Plantain Herbal Folklore and History: Native Americans carried powdered roots of Plantain as protection against snakebites or to ward off snakes. Plantain was called Englishman's Foot or White Man's Foot as it was said to grow where ever their feet touched the ground – this is referred to in Longfellow’s ‘Hiawatha.'. Some old European lore states that Plantain is effective for the bites of mad dogs, epilepsy, and leprosy. In the United States the plant was called ‘Snake Weed,' from a belief in its efficacy in cases of bites from venomous creatures.

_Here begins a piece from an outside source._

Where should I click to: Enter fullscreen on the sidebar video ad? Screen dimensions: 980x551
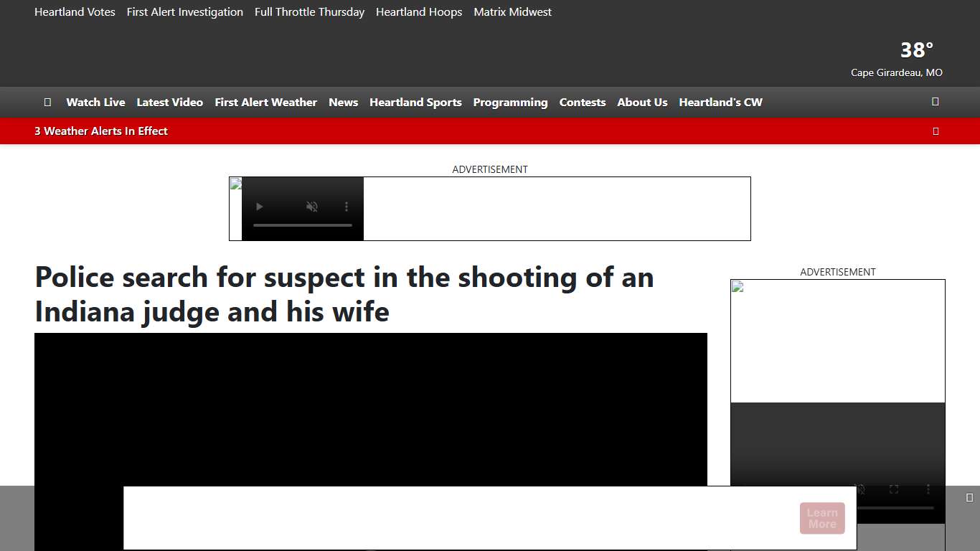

“Medicinal” herb tea: For colds and flu use 1 tbls. dry or fresh whole Plantain (seed, root, and leaves) to 1 cup boiling water, steep 10 min. strain, sweeten. Drink through the day.
Healing salve: In large non-metallic pan place 1lb. of entire Plantain plant chopped, and 1 cup lard, cover, cook down on low heat till all is mushy and green. Strain while hot, cool and use for burns, insect bites, rashes, and all sores. Note: used as night cream for wrinkles.
Article by Deb Jackson & Karen Bergeron
Here are the trays, loaded and ready to go. Aren't they pretty?
The infusion goes into the kitchen window with the clary sage, mullein and St. John's wort.
I've also dried some more mullein and clover.
The dehydrator is running a lot lately. I think I'm about halfway through my wish list, but if time allows I may stash more of things I have already harvested, just in case (and to try more recipes in the winter when I have more time). I'm especially interested in trying out different healing salves for my mom, who has s skin condition that has been resistant to all treatments that have been tried on it.